# Shelves For Music Books



## mmwood_1 (Oct 24, 2007)

This piece has proven very popular, so I'm going to post it here, now that I've finally gotten this photo thing figured out. This was made for a family of five, all of whom played music. They had their music books stacked on the floor, and wanted a couple of shelves to put them on. I was asked to do something 'fun'. It was.













































The stands and shelves are local black walnut; The staff lines are curly maple; the clef notes are eastern cherry.


----------



## Daren (Oct 14, 2006)

Too cool. I like the unusual, that fits the bill.


----------



## LarrySch (Dec 31, 2007)

Very nice and you stayed with the notes and the theme of the family.


----------



## woodman42 (Aug 6, 2007)

Cool shelves! I like the use of both bass and treble clefs.


----------



## jpw23 (Jan 6, 2007)

very nice:thumbsup:


----------



## TexasTimbers (Oct 17, 2006)

Excellent. I saw this elsewhere and posted about how much I liked it. Still looks as good as it ever did.


----------



## Buffalo Bilious (Aug 20, 2007)

Awesome!

One thing I noticed that I have a question about...

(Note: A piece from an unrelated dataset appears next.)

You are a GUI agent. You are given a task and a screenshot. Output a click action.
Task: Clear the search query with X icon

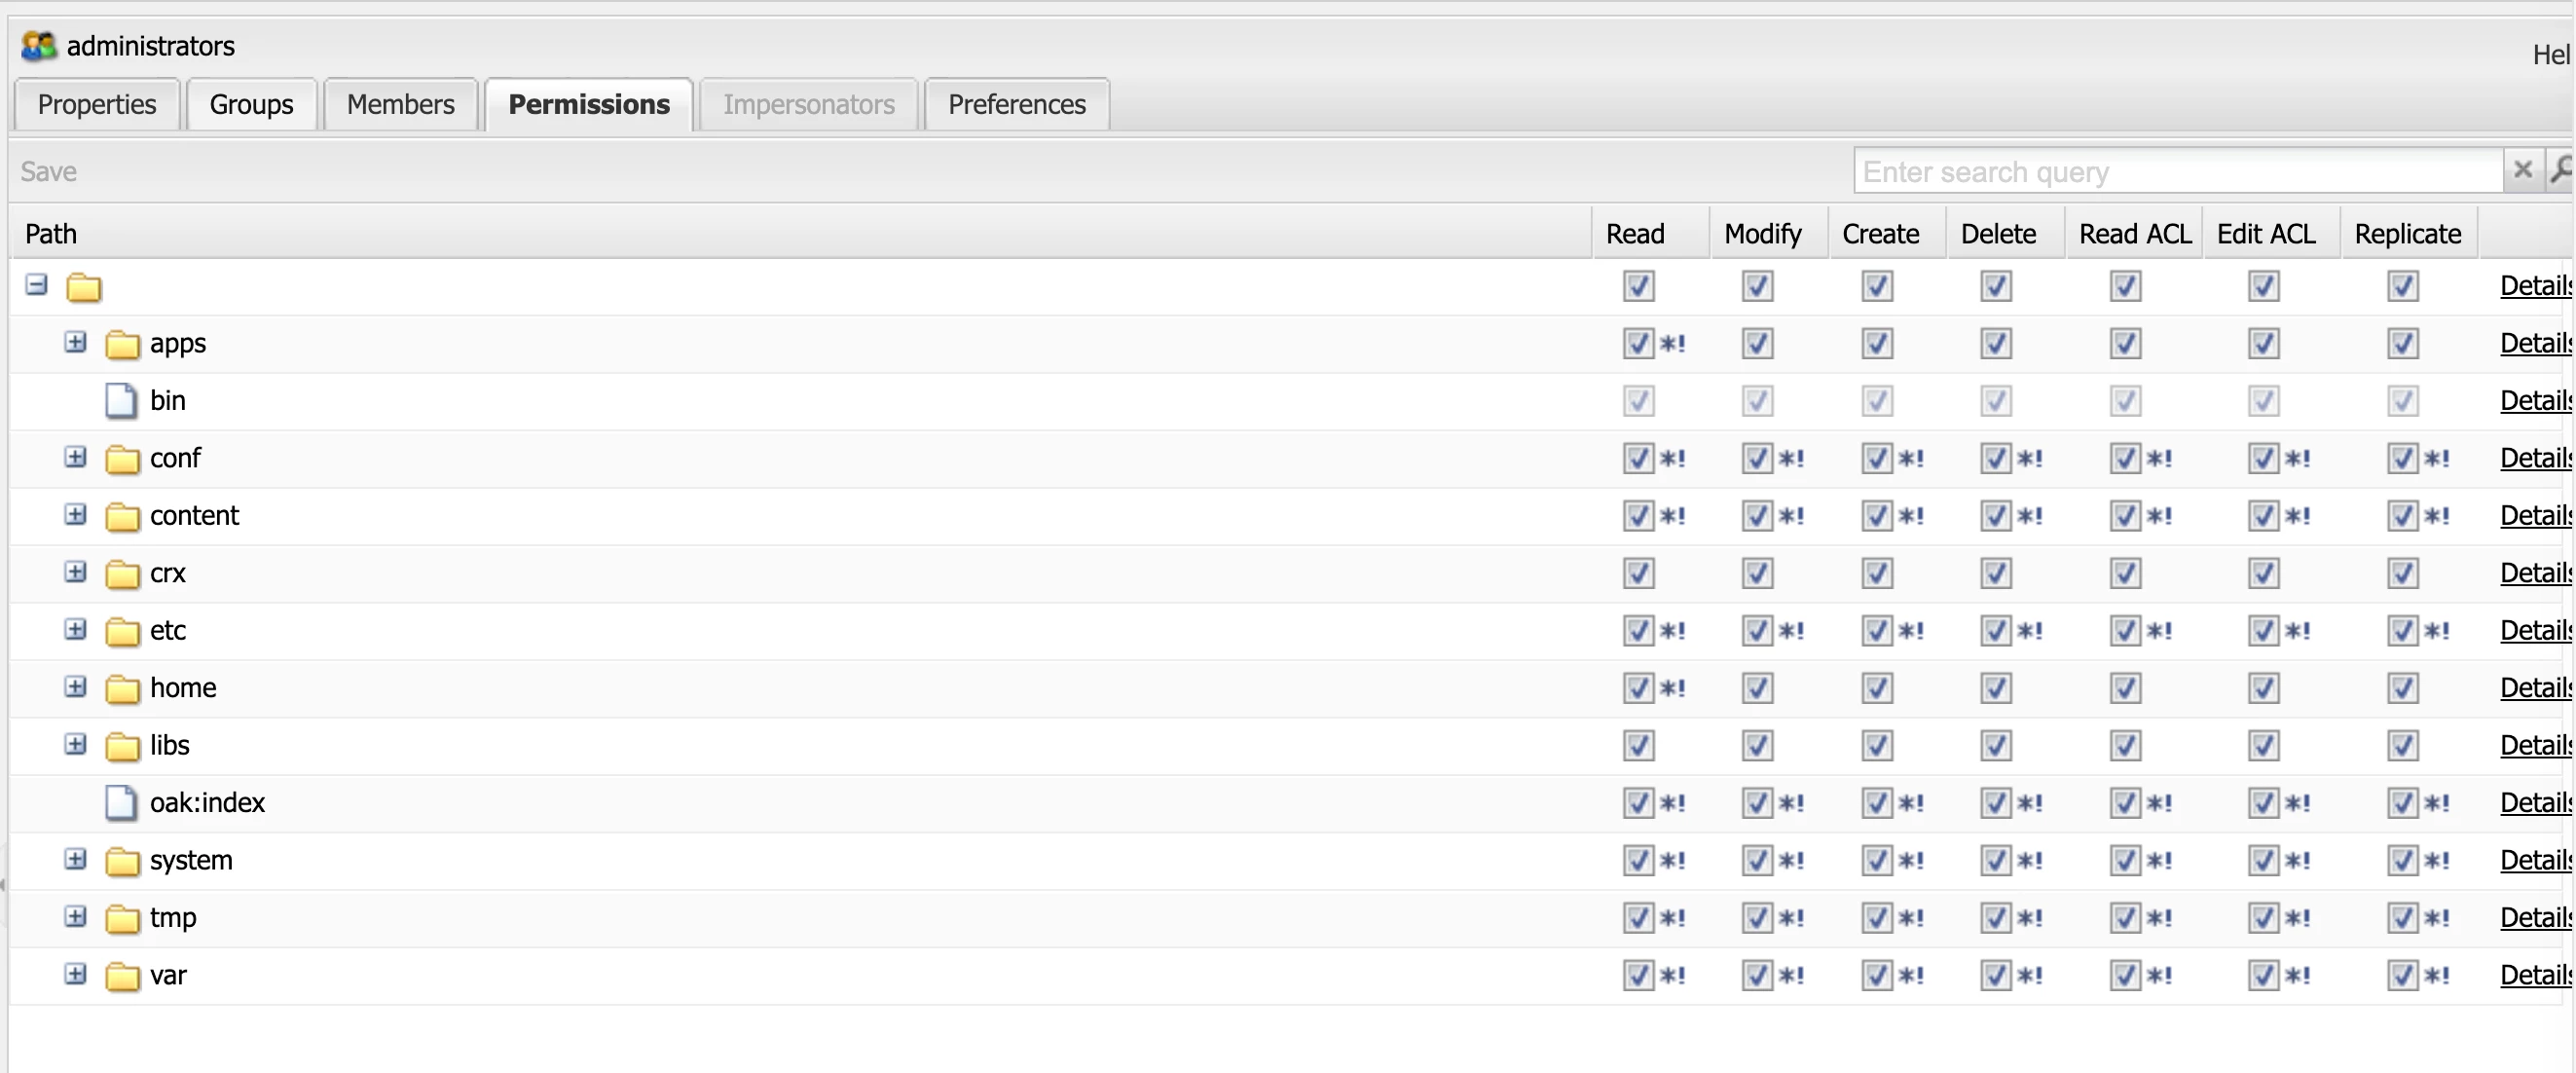click(x=2522, y=170)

The left leg has three "bumps" (for lack of a better word) and the other has only one.

Is that another sort of musical reference, or just the nature of the wood you were working with? 

(it's been about 35 years since I had piano lessons, so bear with me)


----------



## mmwood_1 (Oct 24, 2007)

Buffalo Bilious said:


> Awesome!
> 
> One thing I noticed that I have a question about...
> 
> ...


A couple spots, as you noticed, I just cut along the lines of the woodgrain. The result is still balanced, but not exactly symmetrical, which suits my tastes.

Thanks for all the kind comments.


----------



## asherad (Jan 2, 2008)

Super freakin cool - wow. So inspiring. Won't find that in the store with the "requires assembly" label on it, very original. Great work.


----------



## Hoosier (Dec 13, 2007)

I like that!


----------